Saved data entries:
┌──

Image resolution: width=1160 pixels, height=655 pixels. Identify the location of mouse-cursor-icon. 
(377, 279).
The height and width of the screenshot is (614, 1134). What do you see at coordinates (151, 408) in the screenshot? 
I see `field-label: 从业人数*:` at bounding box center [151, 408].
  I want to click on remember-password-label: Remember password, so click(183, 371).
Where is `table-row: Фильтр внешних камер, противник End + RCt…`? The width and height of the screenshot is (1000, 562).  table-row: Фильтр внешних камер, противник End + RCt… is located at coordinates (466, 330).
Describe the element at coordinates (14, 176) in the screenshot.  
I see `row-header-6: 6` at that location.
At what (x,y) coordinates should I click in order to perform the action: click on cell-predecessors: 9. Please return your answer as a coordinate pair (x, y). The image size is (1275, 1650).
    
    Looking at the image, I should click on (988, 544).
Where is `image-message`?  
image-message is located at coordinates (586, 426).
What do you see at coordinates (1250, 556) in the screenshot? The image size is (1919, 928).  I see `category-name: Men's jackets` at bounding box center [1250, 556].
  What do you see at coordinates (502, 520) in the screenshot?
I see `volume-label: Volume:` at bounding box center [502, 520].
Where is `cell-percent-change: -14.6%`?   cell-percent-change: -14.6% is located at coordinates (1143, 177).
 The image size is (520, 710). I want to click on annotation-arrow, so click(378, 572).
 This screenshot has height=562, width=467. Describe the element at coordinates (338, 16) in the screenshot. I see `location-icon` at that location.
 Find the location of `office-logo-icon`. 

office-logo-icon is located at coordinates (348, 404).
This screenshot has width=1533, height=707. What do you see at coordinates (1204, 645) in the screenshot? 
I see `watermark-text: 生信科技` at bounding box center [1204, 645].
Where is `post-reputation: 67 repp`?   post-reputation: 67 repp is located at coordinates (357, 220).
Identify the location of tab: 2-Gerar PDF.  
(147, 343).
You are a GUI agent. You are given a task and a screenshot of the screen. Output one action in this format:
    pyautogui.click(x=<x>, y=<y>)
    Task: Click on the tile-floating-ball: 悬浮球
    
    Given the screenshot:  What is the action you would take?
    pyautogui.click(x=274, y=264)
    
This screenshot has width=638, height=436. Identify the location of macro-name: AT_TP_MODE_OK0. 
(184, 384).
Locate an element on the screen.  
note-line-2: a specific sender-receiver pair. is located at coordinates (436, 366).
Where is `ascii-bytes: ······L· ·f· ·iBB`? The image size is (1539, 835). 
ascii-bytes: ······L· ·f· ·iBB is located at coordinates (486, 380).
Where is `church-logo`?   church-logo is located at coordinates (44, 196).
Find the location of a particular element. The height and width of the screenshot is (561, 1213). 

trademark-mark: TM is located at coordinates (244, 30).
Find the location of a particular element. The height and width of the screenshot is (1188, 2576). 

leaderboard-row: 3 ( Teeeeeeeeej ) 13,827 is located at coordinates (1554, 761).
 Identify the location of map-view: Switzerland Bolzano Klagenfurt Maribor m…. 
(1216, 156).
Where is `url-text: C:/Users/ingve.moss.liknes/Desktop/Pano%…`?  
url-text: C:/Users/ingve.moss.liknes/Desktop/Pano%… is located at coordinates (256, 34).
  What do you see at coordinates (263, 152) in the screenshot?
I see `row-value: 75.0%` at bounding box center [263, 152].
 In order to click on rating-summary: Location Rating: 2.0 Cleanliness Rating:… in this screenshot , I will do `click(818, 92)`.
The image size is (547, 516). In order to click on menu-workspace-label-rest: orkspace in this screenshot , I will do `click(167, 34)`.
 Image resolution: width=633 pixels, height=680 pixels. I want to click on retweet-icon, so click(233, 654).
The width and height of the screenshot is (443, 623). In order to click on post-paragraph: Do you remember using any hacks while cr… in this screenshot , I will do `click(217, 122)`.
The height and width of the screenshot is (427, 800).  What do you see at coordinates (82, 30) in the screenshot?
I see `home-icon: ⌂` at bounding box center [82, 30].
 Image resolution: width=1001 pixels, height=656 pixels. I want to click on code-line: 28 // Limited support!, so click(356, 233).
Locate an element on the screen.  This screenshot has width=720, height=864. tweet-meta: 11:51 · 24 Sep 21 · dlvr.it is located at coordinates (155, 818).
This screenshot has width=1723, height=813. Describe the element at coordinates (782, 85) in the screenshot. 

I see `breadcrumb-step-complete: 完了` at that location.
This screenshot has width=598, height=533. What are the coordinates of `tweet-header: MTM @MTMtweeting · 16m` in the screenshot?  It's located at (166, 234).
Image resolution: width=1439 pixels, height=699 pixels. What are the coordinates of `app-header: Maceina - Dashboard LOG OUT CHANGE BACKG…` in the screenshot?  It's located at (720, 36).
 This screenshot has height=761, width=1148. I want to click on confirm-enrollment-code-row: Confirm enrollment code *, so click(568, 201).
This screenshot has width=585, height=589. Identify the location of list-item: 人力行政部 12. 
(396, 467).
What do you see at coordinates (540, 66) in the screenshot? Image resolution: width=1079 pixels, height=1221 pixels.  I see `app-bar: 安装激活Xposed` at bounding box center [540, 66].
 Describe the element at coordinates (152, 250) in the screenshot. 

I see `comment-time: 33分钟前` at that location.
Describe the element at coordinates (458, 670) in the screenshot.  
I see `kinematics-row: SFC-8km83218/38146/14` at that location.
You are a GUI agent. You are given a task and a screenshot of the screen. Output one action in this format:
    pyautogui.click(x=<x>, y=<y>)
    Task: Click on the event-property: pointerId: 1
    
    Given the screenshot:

└──

→ **Activity**:
Copy the data above word for word, starting with the line that contains "The height and width of the screenshot is (614, 1134)." and continuing through the line that contains "center [502, 520].". Include both of those lines.

→ **Answer box**:
The height and width of the screenshot is (614, 1134). What do you see at coordinates (151, 408) in the screenshot? 
I see `field-label: 从业人数*:` at bounding box center [151, 408].
  I want to click on remember-password-label: Remember password, so click(183, 371).
Where is `table-row: Фильтр внешних камер, противник End + RCt…`? The width and height of the screenshot is (1000, 562).  table-row: Фильтр внешних камер, противник End + RCt… is located at coordinates (466, 330).
Describe the element at coordinates (14, 176) in the screenshot.  
I see `row-header-6: 6` at that location.
At what (x,y) coordinates should I click in order to perform the action: click on cell-predecessors: 9. Please return your answer as a coordinate pair (x, y). The image size is (1275, 1650).
    
    Looking at the image, I should click on (988, 544).
Where is `image-message`?  
image-message is located at coordinates (586, 426).
What do you see at coordinates (1250, 556) in the screenshot? The image size is (1919, 928).  I see `category-name: Men's jackets` at bounding box center [1250, 556].
  What do you see at coordinates (502, 520) in the screenshot?
I see `volume-label: Volume:` at bounding box center [502, 520].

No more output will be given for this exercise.